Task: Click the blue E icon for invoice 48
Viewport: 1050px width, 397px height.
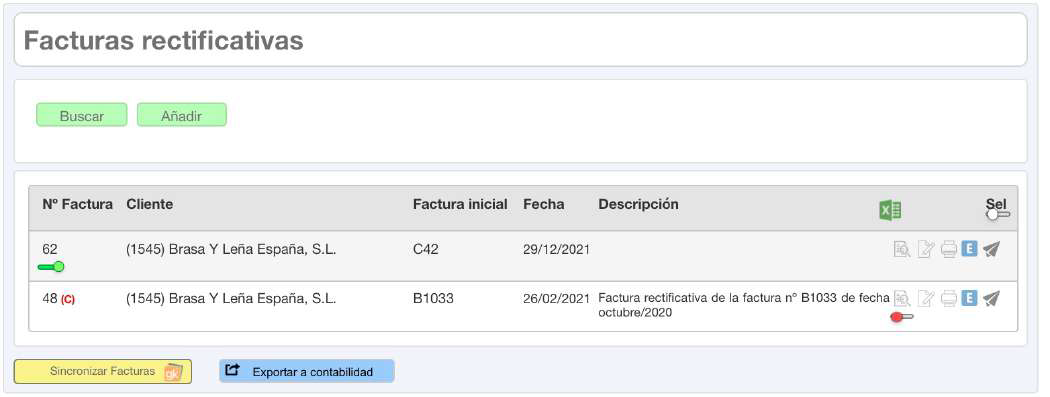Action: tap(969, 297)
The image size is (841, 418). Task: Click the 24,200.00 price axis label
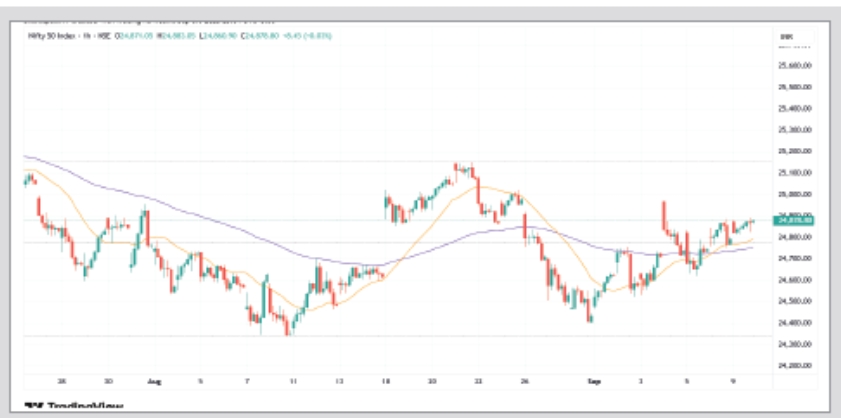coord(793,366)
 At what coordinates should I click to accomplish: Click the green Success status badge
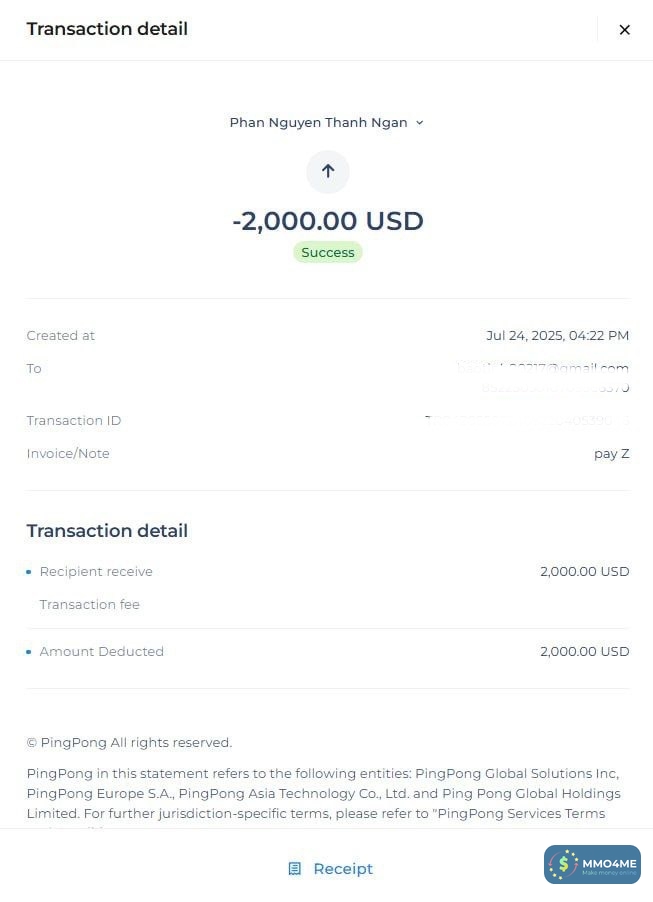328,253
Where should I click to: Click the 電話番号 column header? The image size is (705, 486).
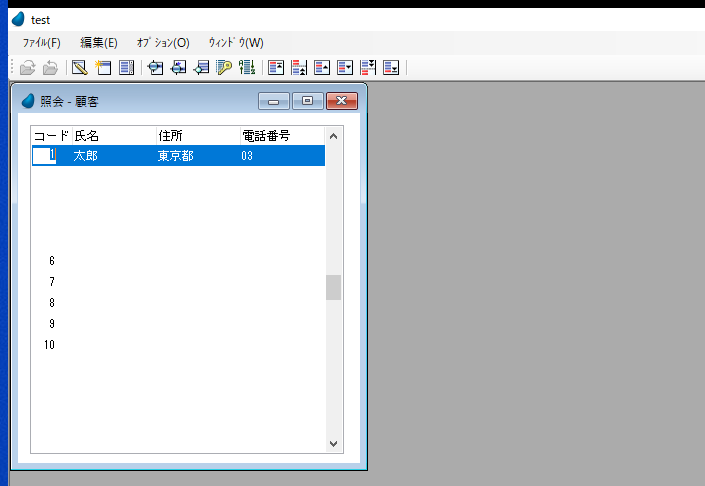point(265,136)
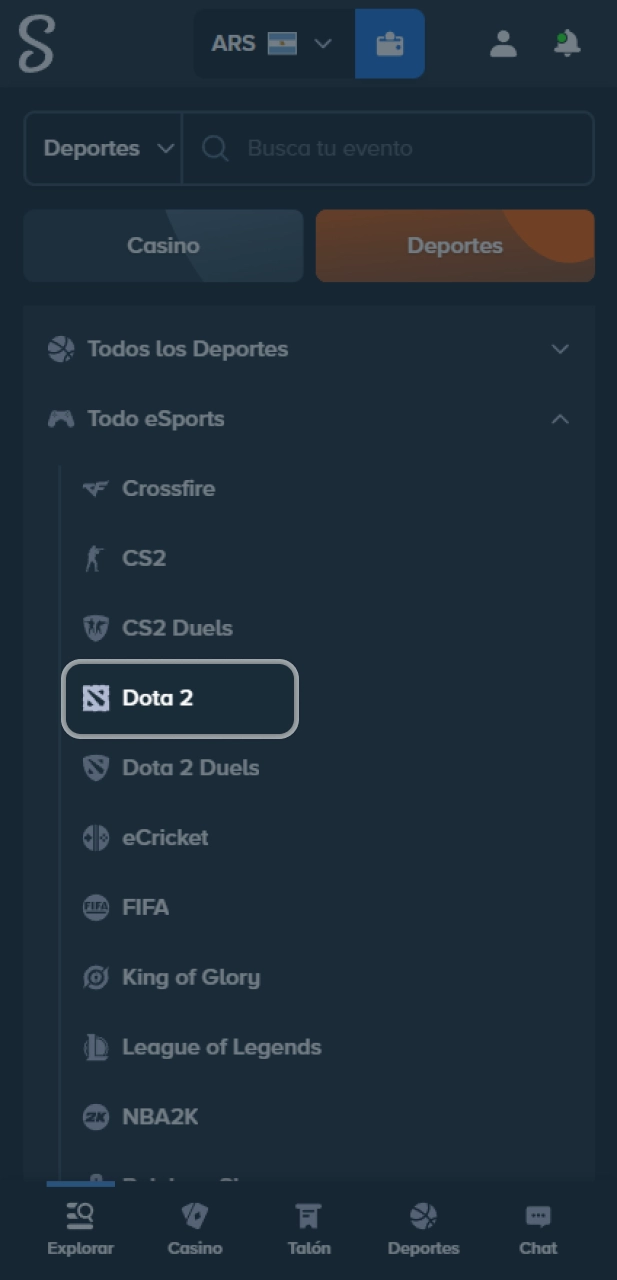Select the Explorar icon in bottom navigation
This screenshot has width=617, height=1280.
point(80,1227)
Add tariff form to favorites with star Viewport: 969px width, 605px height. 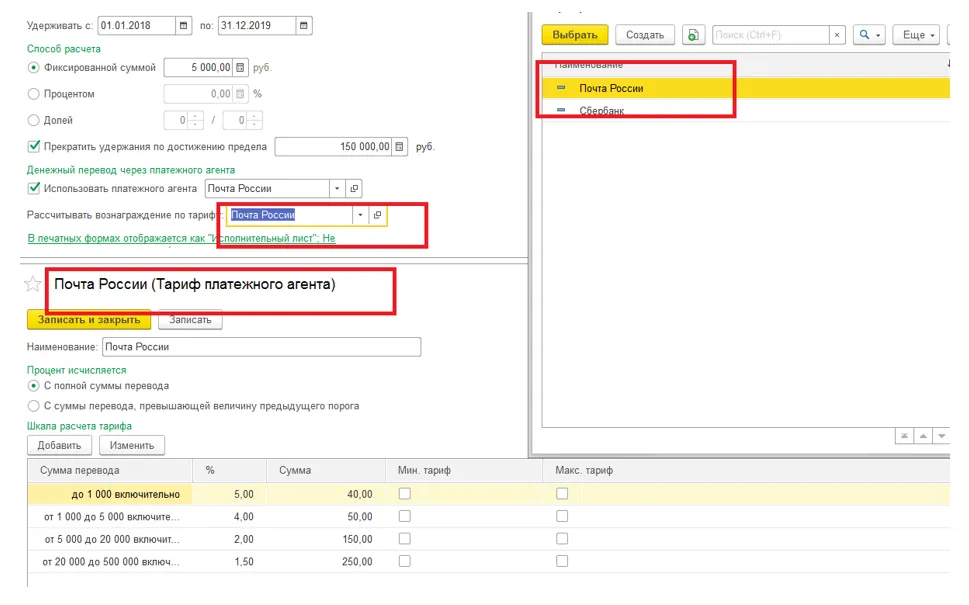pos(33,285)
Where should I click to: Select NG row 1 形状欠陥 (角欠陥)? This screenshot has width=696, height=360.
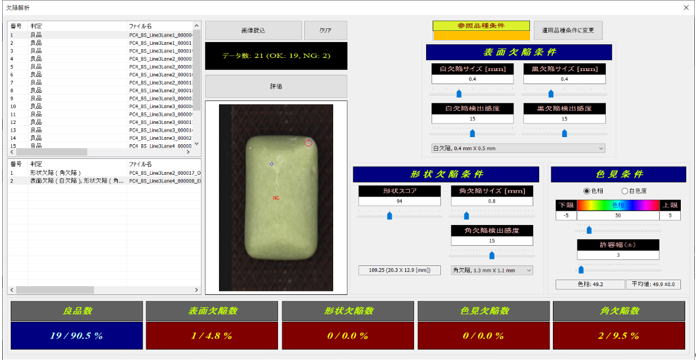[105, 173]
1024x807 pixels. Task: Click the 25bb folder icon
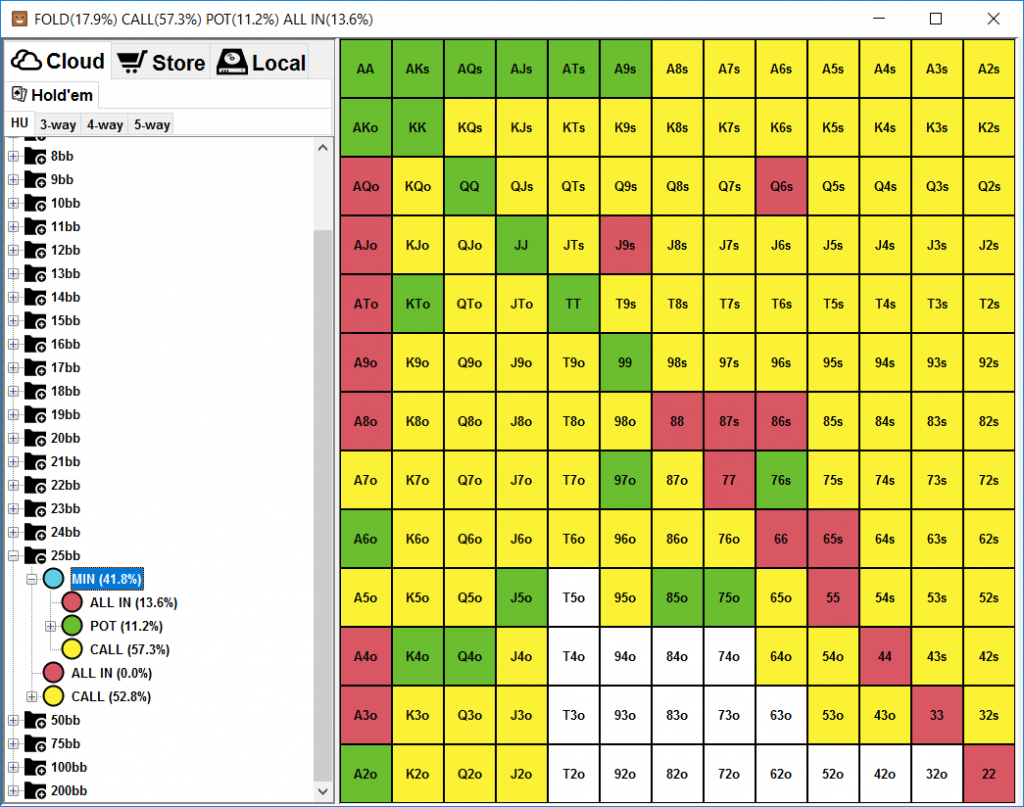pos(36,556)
======
### Problem statement:
Begin the copy at the line containing "Where should I click to: Select" and end it at the last line of the records; transcribe exactly and exclude pictures.

### Expected output:
Where should I click to: Select NG row 1 形状欠陥 (角欠陥)? This screenshot has width=696, height=360.
[105, 173]
1024x807 pixels. Task: Click the 25bb folder icon
pos(36,556)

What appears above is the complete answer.